小白的自我救赎
损失函数
nn包下提供了几种不同的损失函数,最简单的是nn.MSELoss,计算两者之间的平均方差值
output = net(input)网络训练得到的结果
target = torch.randn(10) # a dummy target, for example,标签
target = target.view(1, -1) # make it the same shape as output
criterion = nn.MSELoss()
loss = criterion(output, target)#一定要output在前面
print(loss)
沿着loss的反向传播方向,依次用.grad_fn属性,就可以得到如下所示的计算图.
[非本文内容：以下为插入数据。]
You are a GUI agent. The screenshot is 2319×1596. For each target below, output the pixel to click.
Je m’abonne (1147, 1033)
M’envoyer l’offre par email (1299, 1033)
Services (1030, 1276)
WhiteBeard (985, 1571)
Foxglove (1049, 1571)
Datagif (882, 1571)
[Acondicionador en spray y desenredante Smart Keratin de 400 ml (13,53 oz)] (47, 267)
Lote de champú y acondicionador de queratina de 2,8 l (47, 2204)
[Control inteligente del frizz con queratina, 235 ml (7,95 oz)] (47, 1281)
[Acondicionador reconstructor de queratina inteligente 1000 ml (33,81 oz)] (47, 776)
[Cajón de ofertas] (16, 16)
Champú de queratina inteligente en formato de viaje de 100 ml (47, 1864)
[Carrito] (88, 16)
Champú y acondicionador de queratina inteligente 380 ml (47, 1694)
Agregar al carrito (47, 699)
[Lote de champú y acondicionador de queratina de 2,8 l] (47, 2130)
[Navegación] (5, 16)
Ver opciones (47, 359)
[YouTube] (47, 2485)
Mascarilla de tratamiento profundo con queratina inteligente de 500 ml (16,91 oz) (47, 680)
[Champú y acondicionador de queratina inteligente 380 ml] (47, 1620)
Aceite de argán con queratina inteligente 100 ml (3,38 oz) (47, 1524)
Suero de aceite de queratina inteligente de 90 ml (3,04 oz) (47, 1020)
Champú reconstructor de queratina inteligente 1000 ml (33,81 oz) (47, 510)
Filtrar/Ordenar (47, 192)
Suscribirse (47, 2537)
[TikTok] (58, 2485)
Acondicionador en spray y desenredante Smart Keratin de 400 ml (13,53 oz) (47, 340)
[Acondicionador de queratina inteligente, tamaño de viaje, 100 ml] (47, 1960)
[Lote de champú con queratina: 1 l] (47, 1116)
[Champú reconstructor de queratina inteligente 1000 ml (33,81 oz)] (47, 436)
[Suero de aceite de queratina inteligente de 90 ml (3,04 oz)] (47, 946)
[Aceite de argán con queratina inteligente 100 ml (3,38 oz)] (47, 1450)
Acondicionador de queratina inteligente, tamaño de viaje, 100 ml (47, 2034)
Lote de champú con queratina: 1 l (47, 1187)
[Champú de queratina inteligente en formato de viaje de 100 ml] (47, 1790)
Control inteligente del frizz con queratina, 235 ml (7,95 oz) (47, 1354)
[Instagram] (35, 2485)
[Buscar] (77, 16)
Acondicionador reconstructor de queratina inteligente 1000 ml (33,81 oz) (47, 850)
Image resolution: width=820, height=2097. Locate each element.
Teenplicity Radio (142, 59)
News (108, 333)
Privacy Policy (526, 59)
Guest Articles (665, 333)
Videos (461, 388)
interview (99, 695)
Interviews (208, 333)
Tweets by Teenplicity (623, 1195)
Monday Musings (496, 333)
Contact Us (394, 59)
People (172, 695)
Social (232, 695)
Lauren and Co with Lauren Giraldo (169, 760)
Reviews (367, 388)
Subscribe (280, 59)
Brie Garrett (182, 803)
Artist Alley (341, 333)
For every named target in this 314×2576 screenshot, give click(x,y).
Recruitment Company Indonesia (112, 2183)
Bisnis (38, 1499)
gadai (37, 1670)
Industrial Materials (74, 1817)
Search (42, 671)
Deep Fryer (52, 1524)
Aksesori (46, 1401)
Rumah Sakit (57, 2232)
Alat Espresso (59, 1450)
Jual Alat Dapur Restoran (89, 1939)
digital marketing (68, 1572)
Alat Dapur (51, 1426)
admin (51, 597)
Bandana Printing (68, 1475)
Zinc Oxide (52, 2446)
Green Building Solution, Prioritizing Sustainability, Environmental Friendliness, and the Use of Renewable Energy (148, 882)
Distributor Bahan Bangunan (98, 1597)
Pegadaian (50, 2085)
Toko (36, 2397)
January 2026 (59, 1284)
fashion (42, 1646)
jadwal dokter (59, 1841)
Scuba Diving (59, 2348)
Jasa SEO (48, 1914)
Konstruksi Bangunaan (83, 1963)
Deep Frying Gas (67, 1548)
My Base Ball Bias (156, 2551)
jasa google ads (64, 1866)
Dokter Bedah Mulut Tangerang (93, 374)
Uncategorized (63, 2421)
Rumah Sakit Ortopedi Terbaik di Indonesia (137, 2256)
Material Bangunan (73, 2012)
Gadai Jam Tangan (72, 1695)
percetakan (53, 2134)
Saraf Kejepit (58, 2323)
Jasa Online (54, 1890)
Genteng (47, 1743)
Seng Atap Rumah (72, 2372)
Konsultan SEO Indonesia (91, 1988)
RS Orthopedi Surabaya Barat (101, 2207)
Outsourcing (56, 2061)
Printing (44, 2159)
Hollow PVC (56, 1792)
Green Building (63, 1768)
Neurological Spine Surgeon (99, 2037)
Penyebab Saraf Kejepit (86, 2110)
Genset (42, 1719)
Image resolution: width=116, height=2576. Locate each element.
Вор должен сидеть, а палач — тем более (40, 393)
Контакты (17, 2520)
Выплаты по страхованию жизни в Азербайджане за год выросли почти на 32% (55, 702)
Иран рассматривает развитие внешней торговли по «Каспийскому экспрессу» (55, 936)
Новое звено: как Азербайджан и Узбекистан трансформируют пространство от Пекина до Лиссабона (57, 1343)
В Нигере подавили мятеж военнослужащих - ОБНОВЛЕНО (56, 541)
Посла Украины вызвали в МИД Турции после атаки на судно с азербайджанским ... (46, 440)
input -> conv2d -> relu -> maxpool2d -> conv2d -> relu -> maxpool2d
-> view -> linear -> relu -> linear -> relu -> linear
-> MSELoss
-> loss
网络权重更新
The simplest update rule used in practice is the Stochastic Gradient Descent (SGD):
weight = weight - learning_rate * gradient
为满足不同更新规则,pytorch提供了一个包:torch.optim包含了 SGD, Nesterov-SGD, Adam, RMSProp等更新策略
使用方法也比较简单
import torch.optim as optim
# create your optimizer
optimizer = optim.SGD(net.parameters(), lr=0.01)
# in your training loop:
optimizer.zero_grad() # zero the gradient buffers
output = net(input)
loss = criterion(output, target)
loss.backward()
optimizer.step() # 更新参数
利用GPU训练网络
两部分:网络迁移到GPU,数据迁移到GPU
device = torch.device("cuda:0" if torch.cuda.is_available() else "cpu")#看是否满足GPU运算
print(device)
net.to(device)#网络迁移
inputs, labels = data[0].to(device), data[1].to(device)#数据迁移
OUT:
cuda:0